Here a careful examination of the record does not convince us that defendant's conduct was such as to require all reasonable men to conclude he was negligent. We find no error here.

The errors asserted regarding the admission of evidence are concerned with a photograph and the testimony of an eyewitness.

A photograph was produced and witness Sears affirmed that it fairly represented the Maple-Franklin intersection. Plaintiff's objection to its introduction on the grounds that the photographer was not present for cross-examination was overruled by the court. We think the ruling was proper.

"As with demonstrative evidence generally, the prime condition on admissibility is that the photograph be identified by a witness as a portrayal of certain facts relevant to the issue, and verified by such a witness on personal knowledge as a correct representation of these facts. The witness who thus lays the foundation need not be the photographer nor need the witness know anything of the time or conditions of the taking. It is the facts represented, the scene or the object, that he must know about, and when this knowledge is shown, he can say whether the photograph correctly portrays these facts." McCormick on Evidence, § 181, p 387.

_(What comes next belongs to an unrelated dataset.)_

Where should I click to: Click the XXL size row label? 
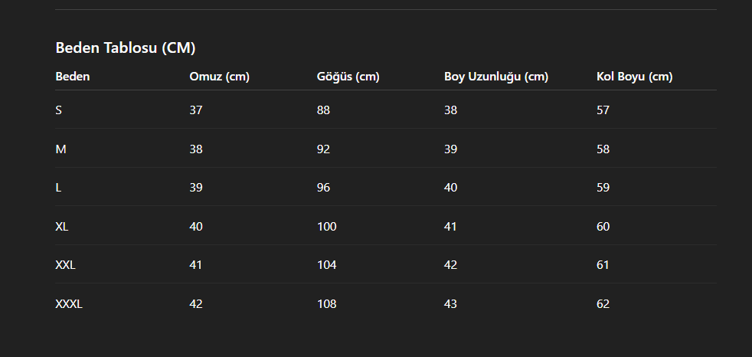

See, also, Martin Parry Corp. v. Berner (1932), 259 Mich 621.

The eyewitness, Victor Sbordon, was permitted to testify about his observation of Sears' driving some distance from and just prior to the collision. Plaintiff's *559 objection to its relevancy was, in our view, properly overruled by the court. See Gibbons v. Delta Contracting Co., supra.

Sbordon was permitted to testify that he told plaintiff's driver shortly after the collision that he (the driver) had passed him (Sbordon) illegally in a no passing zone, and that he was exceeding the speed limit by at least 10 miles an hour.

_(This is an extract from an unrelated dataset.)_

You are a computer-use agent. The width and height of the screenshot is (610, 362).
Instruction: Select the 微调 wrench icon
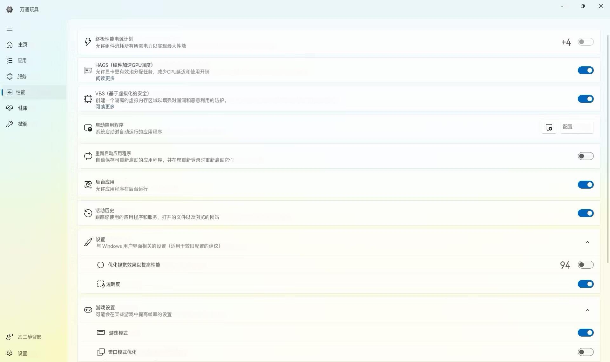(10, 124)

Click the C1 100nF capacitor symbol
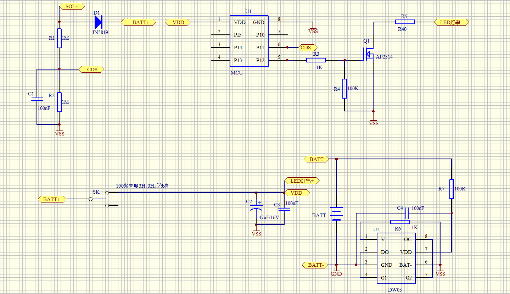coord(37,99)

This was permitted over plaintiff's objection when the court, reversing his original determination that the statement was immaterial, allowed the answer on the theory that it was proper impeachment of a prior witness who the court stated had denied the conversation.

On this the court was in error in two respects. First, we find no prior denial of the conversation by any witness. Second, even had there been such, since the issue of the occurrence of the conversation was collateral, Sbordon's testimony was not properly available to impeach on this issue. See Hall v. Iosco County Board of Road Commissioners (1966), 2 Mich App 511.

In assaying the effect of this error, however, we do not regard it as reversible. The conversation summed up the prior admissible testimony of the witness' observation and doubtless heightened its effect. However, a review of the whole record in this area does not persuade us that substantial justice requires reversal. See GCR 1963, 529.1.

Finding no reversible error, the judgment is affirmed, with costs to appellee.

J.H. GILLIS and McGREGOR, JJ., concurred.